>>>>
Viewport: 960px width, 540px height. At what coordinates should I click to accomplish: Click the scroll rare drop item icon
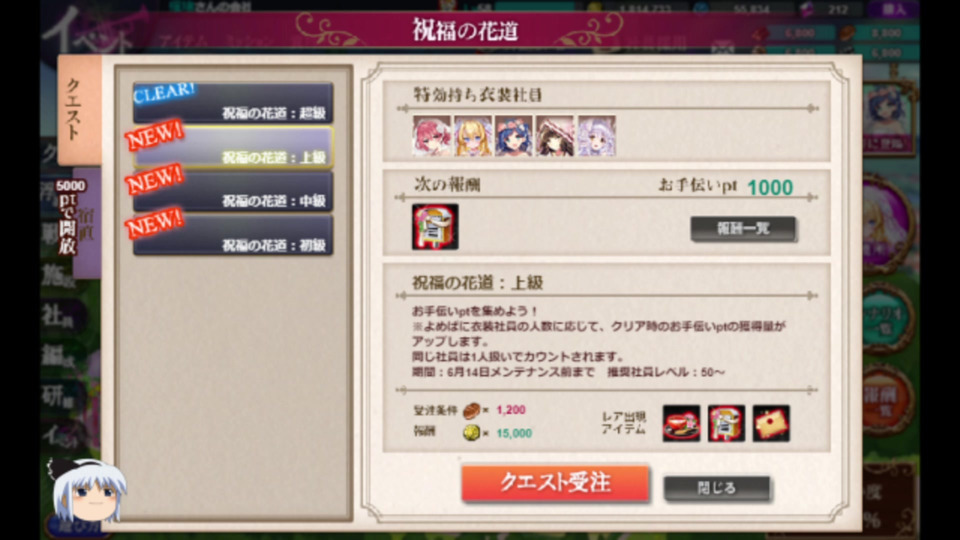tap(727, 423)
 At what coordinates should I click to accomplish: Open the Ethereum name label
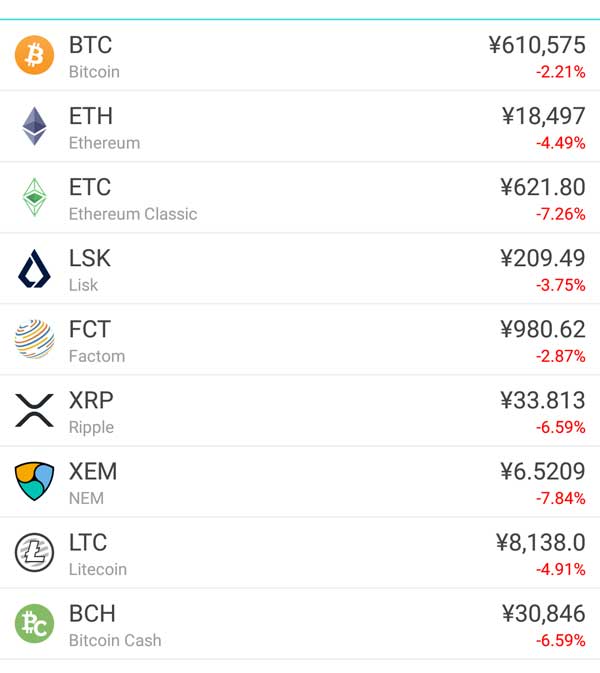click(x=104, y=143)
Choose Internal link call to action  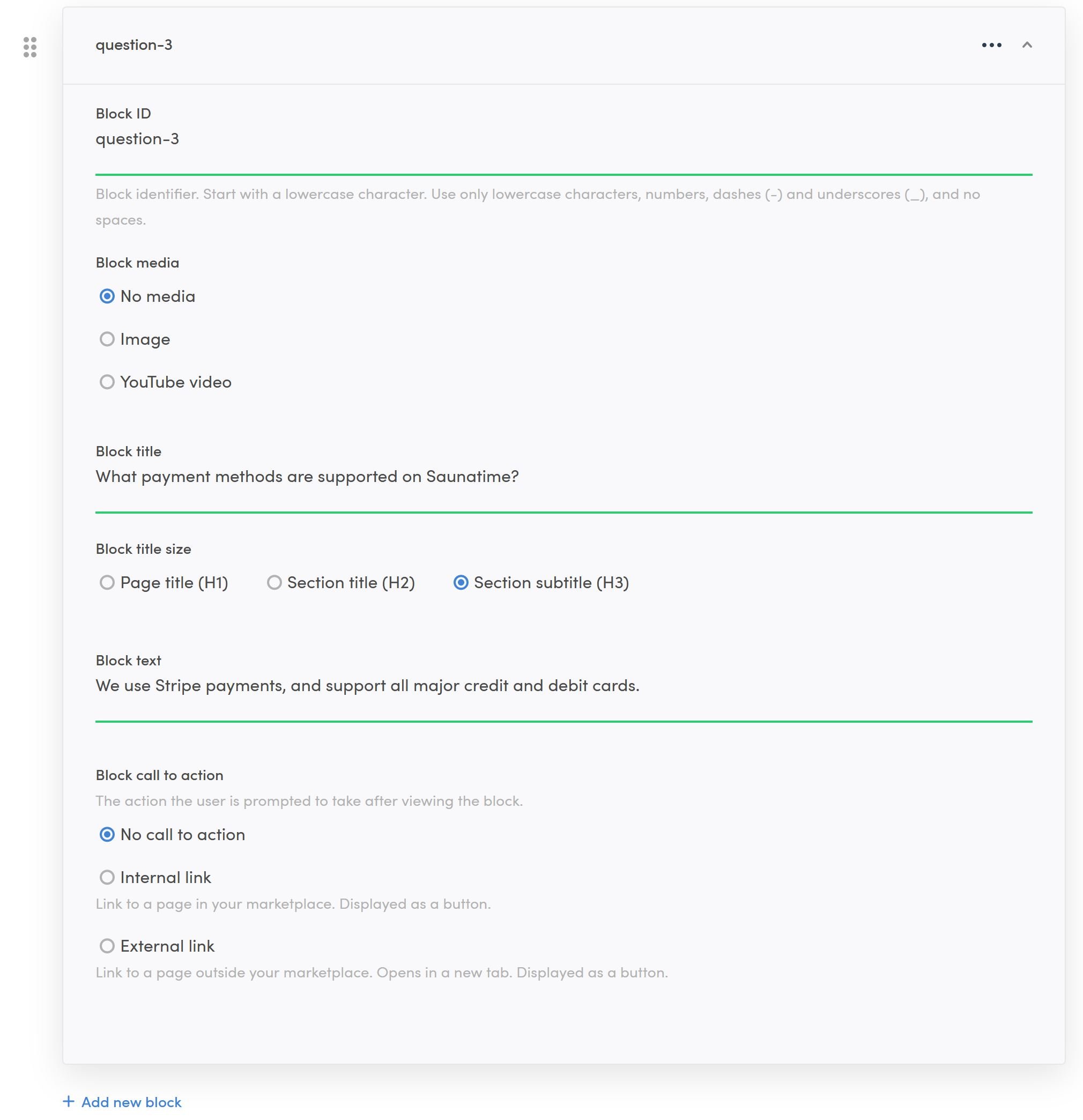click(x=107, y=877)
<<<<
Task description
Please rewrite everything from the start of the records down to the line containing "click(x=104, y=143)", replacing "Ethereum" with "Bitcoin" and changing nothing else. Leave the pictures out of your answer.

Answer to this exercise
Viewport: 960px width, 540px height. At what coordinates should I click to accomplish: Click the scroll rare drop item icon
tap(727, 423)
 At what coordinates should I click to accomplish: Open the Bitcoin name label
click(x=104, y=143)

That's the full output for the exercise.